Sunday 25 March 2018

Bahasa Indonesia yang diserap dalam Bahasa Belanda

Seringkali kita berpikir bahwa  banyak Bahasa Belanda yang diserap dalam bahasa kita. Namun apakah betul hanya Bahasa Belanda yang diserap dalam bahasa kita, bagaimana kalau sebaliknya? Tidak adakah Bahasa Indonesia yang diserap dalam Bahasa Belanda? Okey, saya ajak anda jalan-jalan di Groningen untuk mencari bukti bahwa Bahasa kita-pun juga diserap oleh mereka.

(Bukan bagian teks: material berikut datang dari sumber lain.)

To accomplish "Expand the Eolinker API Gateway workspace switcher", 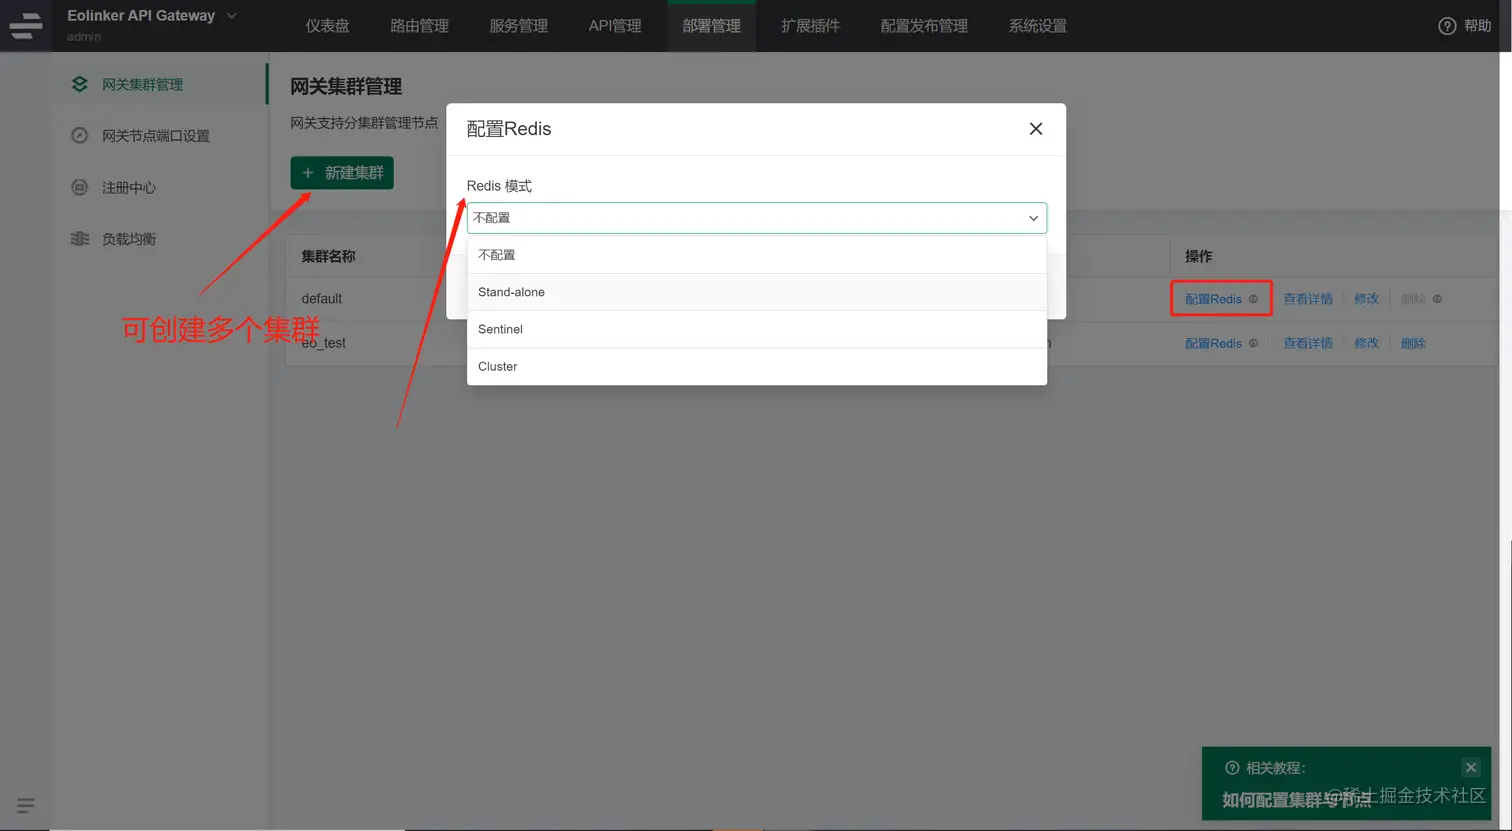I will click(232, 15).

Perjalanan bersepeda (baca cara lidah jawa: “fiet-fiet-an”) langsung menuju arah jalan Gedempte Zuiderdiep. Daerah ini sebenarnya sudah masuk kawasan kota. Ada tiga tempat yang sering disinggahi orang Indonesia. Mungkin, yang bikin pertama kali  berkesan adalah pilihan namanya.  Yang pertama adalah Toko Melati. Pilihan kata “toko” apakah memang yang dimaksud sama dengan toko di Indonesia? Ternyata memang sama. Toko ini menjual semua bahan masakan yang bercita rasa asia, khususnya Indonesia. Dari sachet bumbu dapur hingga tahu-tempe. Tidak hanya bahan mentah, makanan kecil khas Indonesia juga tersedia seperti lumpia, risoles, kue lapis dan lain-lain. Beberapa pekerjanya juga bisa berbahasa Indonesia,’medhok’ Surabaya.


Persis diseberang Toko Melati ada Toko Semarang. Meski menyandang nama sama-sama toko, tetapi toko yang satu ini menjual makanan siap santap. Menu yang ditawarkan tentu saja menu Indonesia. Istilah dalam jenis menu makanannyapun sebenarnya dalam Bahasa Belanda. Tetapi karena istilah yang dipakai sebagian besar sama padanannya dalam Bahasa Indonesia, maka  kita tidak perlu membawa kamus untuk menebak apa maksudnya. “Nasi rames: witte rijs met vlees, sambal goreng bontjis, sayur lodeh, tahutempe ketjap, sambal goreng tempe kering, sambal goreng telor, atjar ketimun, serundeng en krupuk.” Beberapa chef-nya kami kenal. Ada yang asli Jawa Timur adapula dari Manado. Jadi memang cita-rasanya sesuai dengan lidah orang Indonesia, pedas dan kuat dengan bumbu rempahnya.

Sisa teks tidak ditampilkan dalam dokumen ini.